Javascript Diagramming and Drawing Libraries

At some point I’ll be looking for the ability to create diagrams, not just pictures, using Javascript. These need to include the ability to capture topology and make image maps. I don’t think any of these meet all those requirements but they appear to be a good starting place.

We need to start with the Raphael library, providing cross browser abstract layers for rendering vector objects.

Joint
The following bulleted features are stolen directly from their home page:

  • connecting vector objects with various types of arrows
  • interacting with connections and objects
  • custom handlers for various events
  • bent lines smoothing
  • ready-to-use elements of well-known diagrams (ERD, Org chart, FSA, UML, PN, DEVS, LDM)
  • hierarchical diagrams
  • serialization (to/from JSON format, SVG export only in browsers that support it)
  • extensible
  • customizable
Draw2D & Graphiti is a library pair that even promises “Create Visio like drawings, diagrams or workflow editor in Javascript”. The demo page is amazing.

Documentation Tools

I really like the look and format of their documentation, so I took a side trip to try and find out what tool they are using. The source of the page wasn’t helpful. Googling pointed out a number of contenders. Even though Rhino-based JSDoc, successor to jsdoc at sourceforge.net was the “800lb gorilla in Javascript documentation” it is no longer actively developed. Looks like the winner is ext-doc which can put out some gorgeous documentation.

Dojo

While Dojo does far more than vector graphics, it is well known for charting and graphing and it’s sharp looking gauge package in particular.

Processing.js

Wow, Processing.js is so much more than a graphics library.

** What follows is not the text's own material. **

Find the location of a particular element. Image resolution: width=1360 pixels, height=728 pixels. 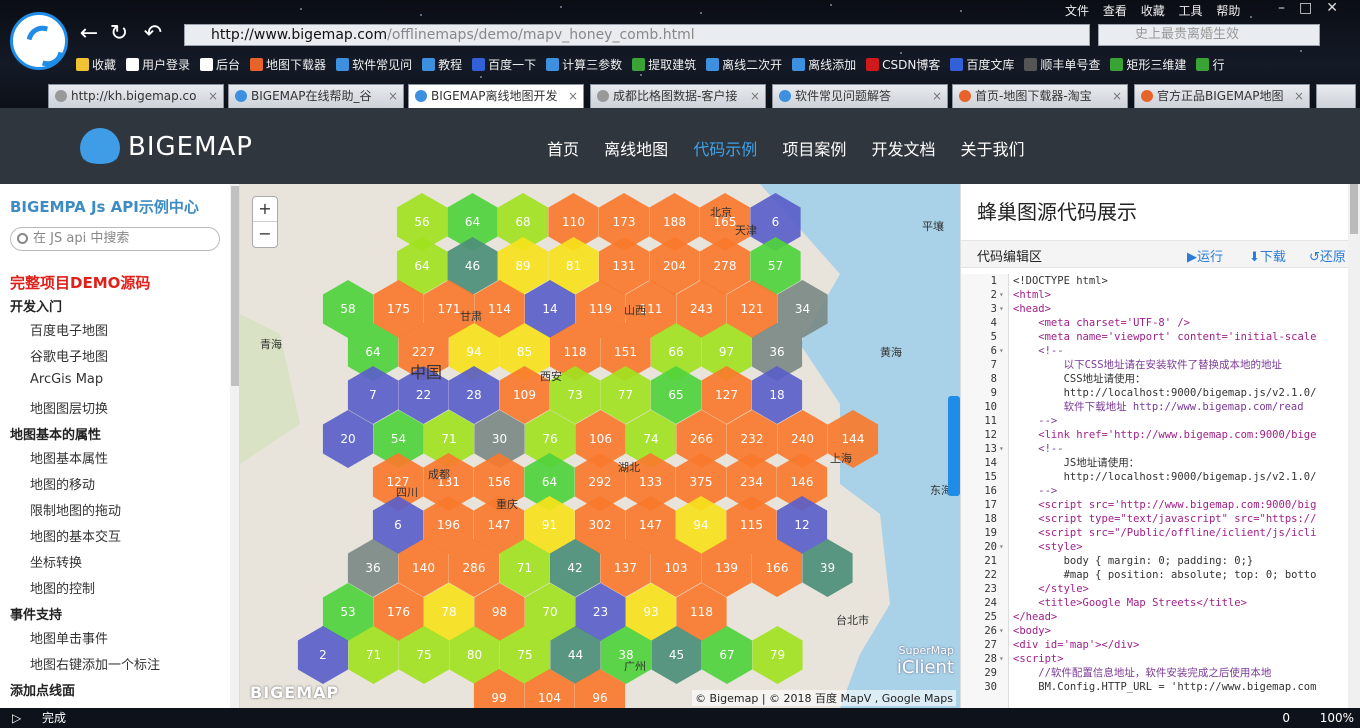

sidebar-item: 坐标转换 is located at coordinates (56, 562).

It includes its own graphics language but can also be used in a pure Javascript mode. The demos are amazing. This probably requires more up-front commitment but with a substantial down-stream payoff.

This is definitely a heavy-weight library because it uses JavaScript to compile the Processing language, originally targeted at Java, to JavaScript. Yes, you can write natively in JavaScript but I’m not certain that is the right way to use this tool.

Paper.js

Paper.js has its own set of impressive demos and seems much more approachable than Processing.js. This is a nice tool, powerful, not too complicated.

CAKE

CAKE is a scene graph library that includes tweeing. This is the most Flash-like library in capabilites: the Missile Fleet demo runs at nearly 300fps on my PC. The documentation is a bit thin but it exists and there is only one tutorial. This is a go-to for fast, flashy graphics.